Like all smart gardeners, I created a list of what to grow. I drew a stunning landscape on paper, complete with beautiful rows and illustrations. I was on cloud nine. Except when I was done, I forgot to do a reality check. The garden school of hard knocks was headed my way, as every gardener finds out.
My parents took me to a local feed store filled with plants and animals for sale. The first thing that caught my eye was the fluorescent pink corn seeds, coated with who knows what. I needed those for sure I thought, as I scooped up handfuls into a bag. My excitement knew no bounds as I picked out the seeds (beans, pumpkins, watermelon and squash) and plants (tomato, pepper and eggplant).
Looking back, I suppose I could describe myself as a very independent, somewhat stubborn kid. No help needed, thank you very much. I didn’t want to split my profits. Our family had about a sixth of an acre behind the house, with beautiful, fluffy soil. I dug 15 rows for the corn, each 20 feet long. I fashioned moats for my other veggies. I planted everything and watered it, and was probably outside for over 6 hours. I was very proud of my accomplishment, and could already see dollar signs growing on corn stalks.

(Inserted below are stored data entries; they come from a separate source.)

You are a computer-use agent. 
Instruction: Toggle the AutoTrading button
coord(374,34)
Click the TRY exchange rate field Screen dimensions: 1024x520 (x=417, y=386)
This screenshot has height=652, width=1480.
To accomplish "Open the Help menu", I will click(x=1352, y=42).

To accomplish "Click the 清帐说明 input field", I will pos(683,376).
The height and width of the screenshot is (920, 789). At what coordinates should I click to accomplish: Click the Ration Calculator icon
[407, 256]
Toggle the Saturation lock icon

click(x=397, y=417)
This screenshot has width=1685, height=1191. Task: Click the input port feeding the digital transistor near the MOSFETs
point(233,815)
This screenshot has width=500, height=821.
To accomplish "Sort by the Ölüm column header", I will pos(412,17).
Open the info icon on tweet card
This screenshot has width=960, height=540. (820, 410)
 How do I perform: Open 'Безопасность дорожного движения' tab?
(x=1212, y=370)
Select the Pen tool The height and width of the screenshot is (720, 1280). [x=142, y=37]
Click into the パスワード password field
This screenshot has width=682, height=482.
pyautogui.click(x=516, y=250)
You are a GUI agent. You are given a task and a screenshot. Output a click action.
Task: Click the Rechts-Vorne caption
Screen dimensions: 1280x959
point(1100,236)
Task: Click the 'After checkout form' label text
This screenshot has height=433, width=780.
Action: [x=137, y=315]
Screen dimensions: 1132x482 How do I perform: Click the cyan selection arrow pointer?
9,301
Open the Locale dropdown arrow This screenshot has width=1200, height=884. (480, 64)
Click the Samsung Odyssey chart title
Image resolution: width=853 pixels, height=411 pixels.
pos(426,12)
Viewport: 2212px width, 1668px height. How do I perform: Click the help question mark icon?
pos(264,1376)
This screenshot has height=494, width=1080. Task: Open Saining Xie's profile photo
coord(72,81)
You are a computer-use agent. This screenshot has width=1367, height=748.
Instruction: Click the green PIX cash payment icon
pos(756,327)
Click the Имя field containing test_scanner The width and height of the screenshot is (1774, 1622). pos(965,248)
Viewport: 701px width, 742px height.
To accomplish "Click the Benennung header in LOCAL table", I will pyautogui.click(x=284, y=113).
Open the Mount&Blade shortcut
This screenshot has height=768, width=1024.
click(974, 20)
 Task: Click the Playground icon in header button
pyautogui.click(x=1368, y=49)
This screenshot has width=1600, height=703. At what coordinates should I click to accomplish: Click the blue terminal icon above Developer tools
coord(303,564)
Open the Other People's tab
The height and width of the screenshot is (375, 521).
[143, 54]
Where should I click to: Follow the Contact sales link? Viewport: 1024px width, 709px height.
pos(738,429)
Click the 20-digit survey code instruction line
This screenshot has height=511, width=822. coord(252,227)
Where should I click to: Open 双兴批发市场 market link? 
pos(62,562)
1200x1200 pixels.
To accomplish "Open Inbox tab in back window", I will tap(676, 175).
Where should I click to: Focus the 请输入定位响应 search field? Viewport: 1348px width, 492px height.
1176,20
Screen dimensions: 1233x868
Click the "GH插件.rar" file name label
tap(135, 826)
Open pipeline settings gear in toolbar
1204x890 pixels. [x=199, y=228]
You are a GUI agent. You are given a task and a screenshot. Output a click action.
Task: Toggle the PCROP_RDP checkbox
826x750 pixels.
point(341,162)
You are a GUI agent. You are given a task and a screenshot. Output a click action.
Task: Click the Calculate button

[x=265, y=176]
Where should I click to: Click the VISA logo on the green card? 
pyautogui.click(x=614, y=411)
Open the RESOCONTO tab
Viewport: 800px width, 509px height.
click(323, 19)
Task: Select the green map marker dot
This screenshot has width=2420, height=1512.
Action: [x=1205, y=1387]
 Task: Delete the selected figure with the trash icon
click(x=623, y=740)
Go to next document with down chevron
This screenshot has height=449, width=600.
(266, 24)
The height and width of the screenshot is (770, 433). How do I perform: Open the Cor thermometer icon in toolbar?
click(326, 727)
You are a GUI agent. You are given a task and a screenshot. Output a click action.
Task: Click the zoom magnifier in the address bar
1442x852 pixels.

Every morning for the first few weeks I was up early to check on my plants and look for sprouts. I watered, weeded and tended my garden and was dedicated, motivated and excited. I soon realized it took a really long time to water 15 rows of corn planted 20 feet long, but found ways to amuse myself while watering. One of my favorites was walking between the rows and squishing my toes in the mud. Or making mud pies. Or mud sculptures.
But summer is, after all, a time for fun, and after a while I got busy with activities like camping, swimming and playing volleyball. At one point I realized I hadn’t watered in almost 2 weeks. I rushed out to take a look. The zucchini and melons were wilted, some weeds were beginning to out compete the corn, and there was a squash bug problem. I pulled most of the weeds, watered the plants and squashed all the bugs I could find. All seemed well in my garden world.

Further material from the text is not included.